Guys, it's still a little cold to find fleas in great #s. Try fishing cutbait on a treble hook attached to a carolina rig on a steel leader. Bluefish souldn't be a problem right now.


----------



## SCSpanishJigger (Apr 16, 2004)

*re*

I would rather bitc* about it instead of buying bait...LMAO.
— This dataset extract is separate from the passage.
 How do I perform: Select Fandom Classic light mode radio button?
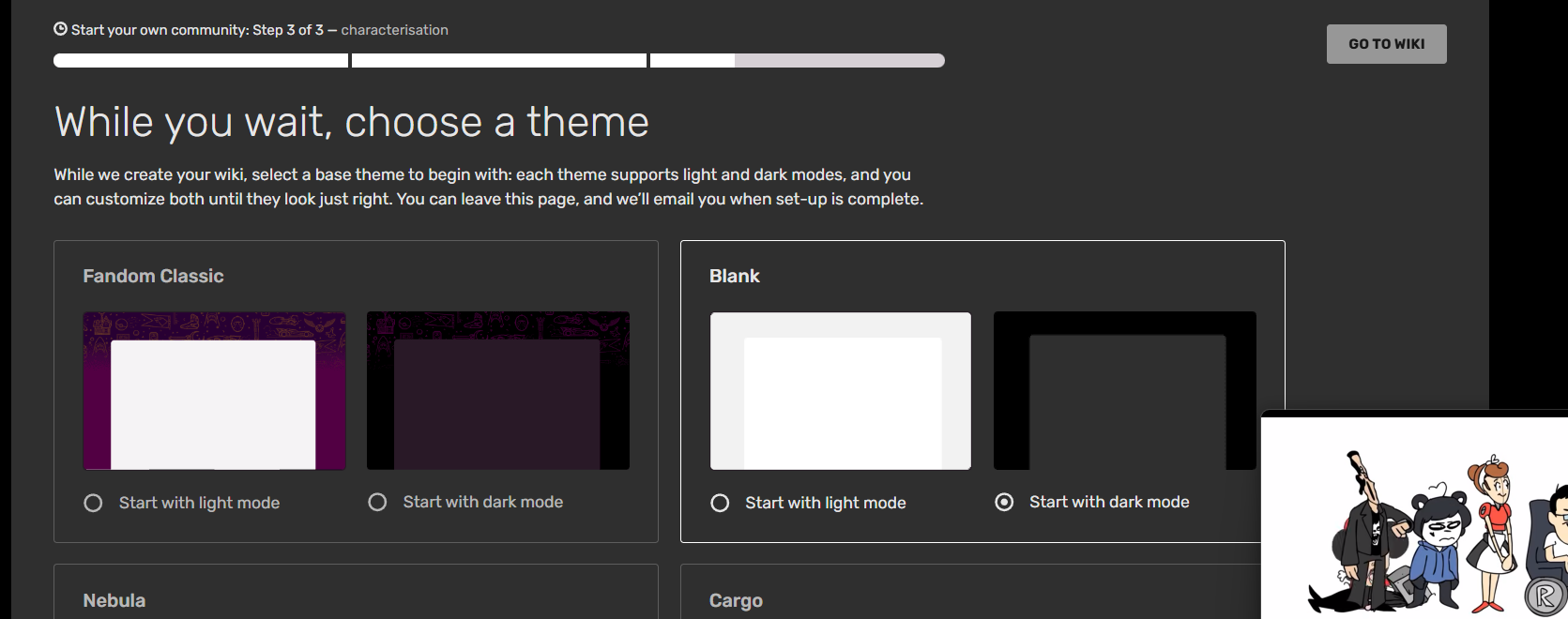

And, as far as bluefish and treble hooks...that is a combo I care not to deal with!!


----------



## surfsidesativa (Jul 14, 2006)

The problem with bluefish is that they tag the back end of the baitfish. If you want a high hookup ratio, use this









run the leader up the mullet's backside and up its body and out his mouth. You will have much better luck landing fish.


----------



## surfnturf (Oct 17, 2009)

I checked Garden City Bait and Tackle this weekend, no sand fleas yet. I did get in to the blue fish on saturday. I was fishing both frozen shrimp and mud minnows, they were hitting the mud minnows only for me, but a fisherman down the beach from me was catching them on fresh shrimp. Good luck.


----------



## SmoothLures (Feb 13, 2008)

surfnturf said:


> I checked Garden City Bait and Tackle this weekend, no sand fleas yet. I did get in to the blue fish on saturday. I was fishing both frozen shrimp and mud minnows, they were hitting the mud minnows only for me, but a fisherman down the beach from me was catching them on fresh shrimp. Good luck.


Did he start carrying live bait other than mud minnows?


----------